In addition to general-purpose 3D molecular viewers, quite a few tools are dedicated to RNA structures. Jalview (5) is a program for editing, visualizing, and analyzing multiple sequence alignments. VARNA (6) allows for interactive drawing and editing of RNA secondary structures. Assemble (7) combines RNA secondary structure design with 3D modeling. Moreover, RNApdbee (8) extracts RNA secondary structure from 3D coordinates, and presents it in planar diagrams. None of these tools, however, has the capability of selecting common RNA structural features and highlighting them in a 3D context interactively. The work presented here fills a gap in RNA structural bioinformatics, serving a huge user base both in research and education.

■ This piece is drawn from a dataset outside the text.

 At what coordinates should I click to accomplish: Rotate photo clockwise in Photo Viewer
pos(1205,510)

DSSR, Dissecting the Spatial Structure of RNA, is a stand-alone, command-line program written in ANSI C (9). The single-file DSSR binary executable is tiny (∼1MB) and self-contained (with zero dependencies), with an efficient and robust performance. DSSR is a component of the 3DNA suite of programs (10,11) for the analysis, rebuilding, and visualization of 3D nucleic acid structures. It has been designed to streamline the analysis and annotation of RNA tertiary structures using only an mmCIF or PDB file as input. DSSR has a comprehensive and unique set of functionalities for the analysis of RNA 3D structures (12,13). The program automatically identifies and annotates base pairs (14,15), detects higher-order coplanar base associations (triplet, quadruplet, etc.), finds coaxially stacked helices, characterizes loops of various types (hairpin, bulge, internal, and junction), and categorizes pseudoknots of arbitrary complexity, among numerous other functionalities (9). Moreover, DSSR-derived RNA secondary structures are available in three commonly used file formats: ViennaRNA package dot-bracket notation (.dbn) (16), Mfold connect table (.ct) (17), and CRW base-pair sequence (.bpseq) (18).

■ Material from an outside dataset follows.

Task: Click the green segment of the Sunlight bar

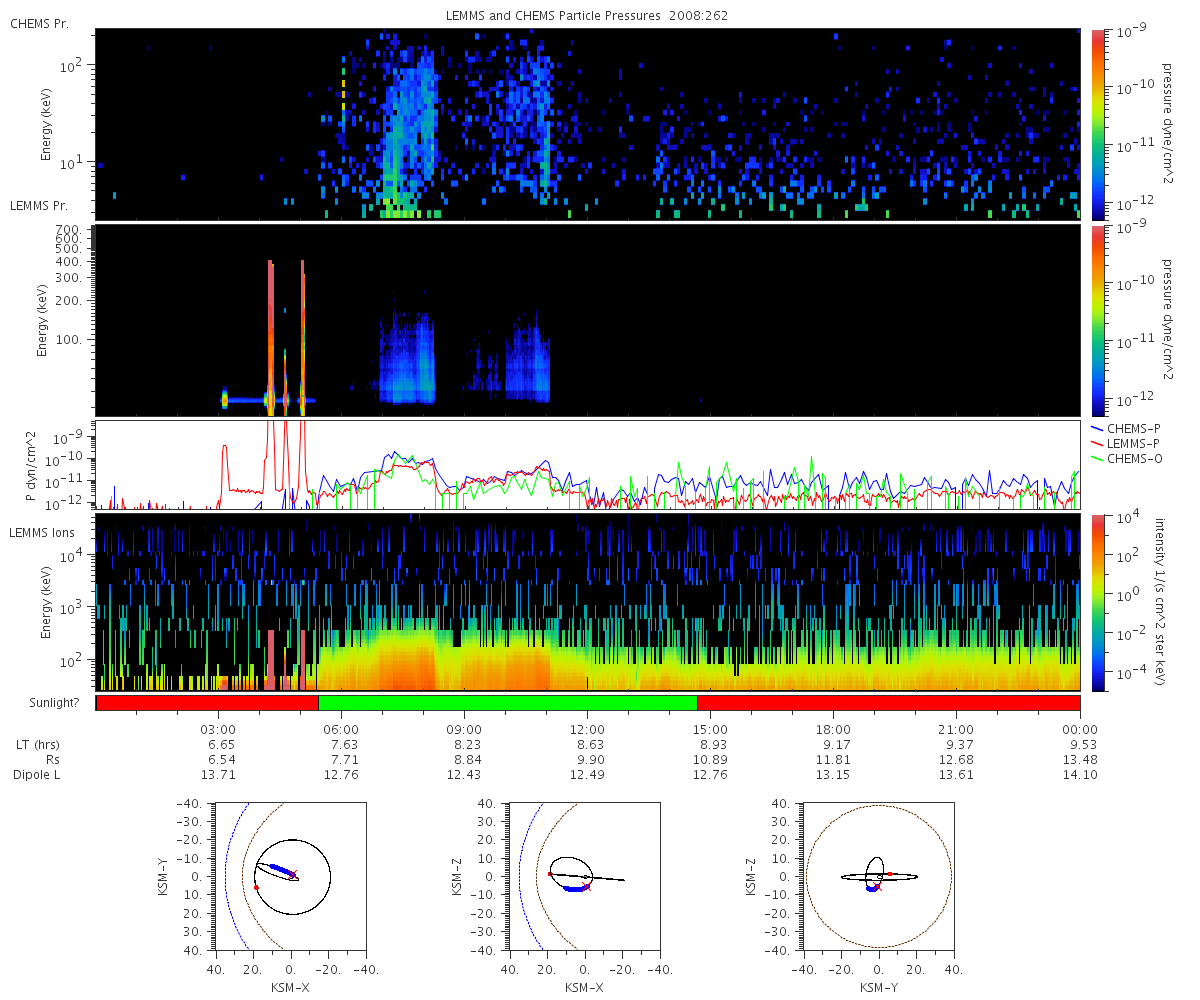Action: click(x=507, y=702)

Jmol (2) is a widely used, open-source Java viewer for 3D structures, featuring a powerful and flexible scripting language. JSmol (3), its HTML5/JavaScript equivalent, has a predominant position in the post Java-applet era for web-based visualization of molecular structures. The DSSR-Jmol integration presented here makes salient features of DSSR readily accessible using either Jmol or JSmol, equivalently. In this paper, we use the term ‘Jmol’ to refer to the general features of both Jmol and JSmol, and ‘JSmol’ to refer to specific features of the web-based version of Jmol.
Figure 1 provides definitions of key nucleic acid structural components in DSSR that are currently accessible through Jmol. The DSSR web server accepts 3D coordinate files (in mmCIF or PDB format) initiated from a Jmol session. It returns DSSR-derived structural features in JSON (JavaScript Object Notation) for parsing and visualization via a dedicated structured query language (Jmol SQL for DSSR, see the Supplementary Data). This seamless combination of DSSR and Jmol brings the molecular graphics of 3D RNA structures to a similar level as that for proteins, and enables a much deeper analysis of structural characteristics.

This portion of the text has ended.